→ **TEXTAUSZUG**

┌──

Zum Grundgesetz bekennen

Dies sah Schröder, die anders als die Opposition statt von einer Extremismus- von einer Demokratieklausel spricht, anders: Es sei nicht zu viel verlangt, wenn Initiativen, die Staatsgelder beantragten, sich zum Grundgesetz bekennen sollen, argumentierte sie. Man wolle nicht "Extremismus mit Extremisten bekämpfen". Es mache sie sehr nachdenklich, mit welchen Methoden nun einige versuchten, "parteipolitischen Gewinn" aus der Mordserie von Neonazis zu ziehen.

Für Streit sorgte in der Debatte einmal mehr auch eine Leistung, die im Etat 2012 noch gar nicht enthalten ist: das von der Koalition geplante Betreuungsgeld, das Eltern ab 2013 erhalten sollen, wenn sie ihre unter dreijährigen Kinder nicht in in einer Kita betreuen lassen. Für die SPD-Fraktion sagte Caren Marks, die Ministerin könne die Probleme wie mangelnde Vereinbarkeit von Familie und Beruf, zu wenig Betreuungsplätze und mangelnde Gleichstellungspolitik nicht lösen. Familien bräuchten ein verlässliches und den Bedarf deckendes Betreuungsangebot; das Betreuungsgeld sei hingegen eine "gesellschaftspolitische Katastrophe". Die Grünen-Abgeordnete Katja Dörner kritisierte, die Leistung, die jährlich mit bis zu zwei Milliarden Euro zu Buche schlagen werde, strafe alle Beteuerungen zur Haushaltsdisziplin Lügen und solle nur vom Versagen beim Kita-Ausbau ablenken.

└──

→ **ZU BEANTWORTENDE FRAGEN**
1 - Geben Sie den Textauszug von "Für Streit sorgte" bis einschließlich "beim Kita-Ausbau ablenken." erneut wieder und ersetzen Sie darin "Betreuungsgeld" durch "Erziehungsgeld".
2 - Führen Sie alle Personen auf, die im Textauszug namentlich genannt werden.
3 - Schreiben Sie den Textauszug über den Streit um das Betreuungsgeld im Anschluss an seinen letzten Satz weiter.

→ **DATENABSCHNITT**
┌──

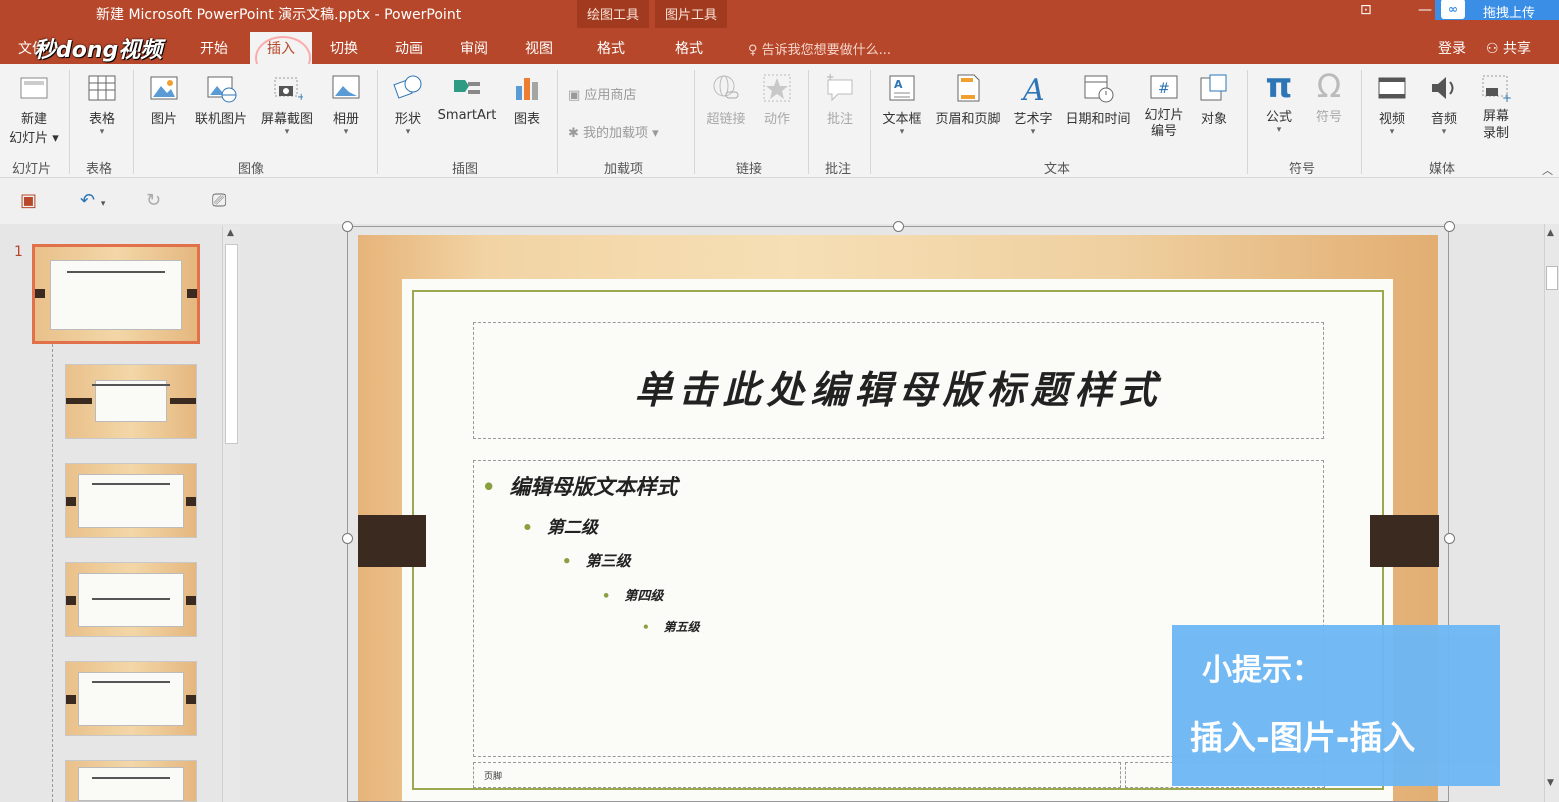 The image size is (1559, 802). I want to click on hyperlink-button: 超链接, so click(726, 100).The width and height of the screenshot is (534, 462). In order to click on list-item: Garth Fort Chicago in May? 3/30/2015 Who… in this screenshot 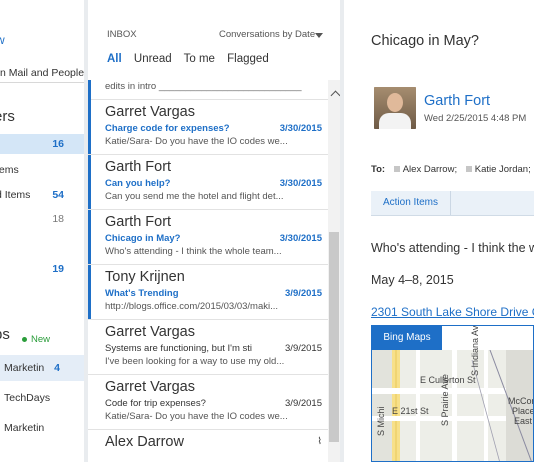, I will do `click(208, 238)`.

└──

→ **ANTWORTEN**
1 -
Für Streit sorgte in der Debatte einmal mehr auch eine Leistung, die im Etat 2012 noch gar nicht enthalten ist: das von der Koalition geplante Erziehungsgeld, das Eltern ab 2013 erhalten sollen, wenn sie ihre unter dreijährigen Kinder nicht in in einer Kita betreuen lassen. Für die SPD-Fraktion sagte Caren Marks, die Ministerin könne die Probleme wie mangelnde Vereinbarkeit von Familie und Beruf, zu wenig Betreuungsplätze und mangelnde Gleichstellungspolitik nicht lösen. Familien bräuchten ein verlässliches und den Bedarf deckendes Betreuungsangebot; das Erziehungsgeld sei hingegen eine "gesellschaftspolitische Katastrophe". Die Grünen-Abgeordnete Katja Dörner kritisierte, die Leistung, die jährlich mit bis zu zwei Milliarden Euro zu Buche schlagen werde, strafe alle Beteuerungen zur Haushaltsdisziplin Lügen und solle nur vom Versagen beim Kita-Ausbau ablenken.

2 - Schröder, Caren Marks, Katja Dörner

3 -
Dass bei diesem Thema weiterer Streit auch in der Koalition zu erwarten ist, deutete für die FDP-Fraktion Miriam Gruß an: Sie verfolge "mit Interesse" die Debatte innerhalb der Union um das Betreuungsgeld - und sei offen gegenüber allen Optionen zu dessen konkreter Ausgestaltung.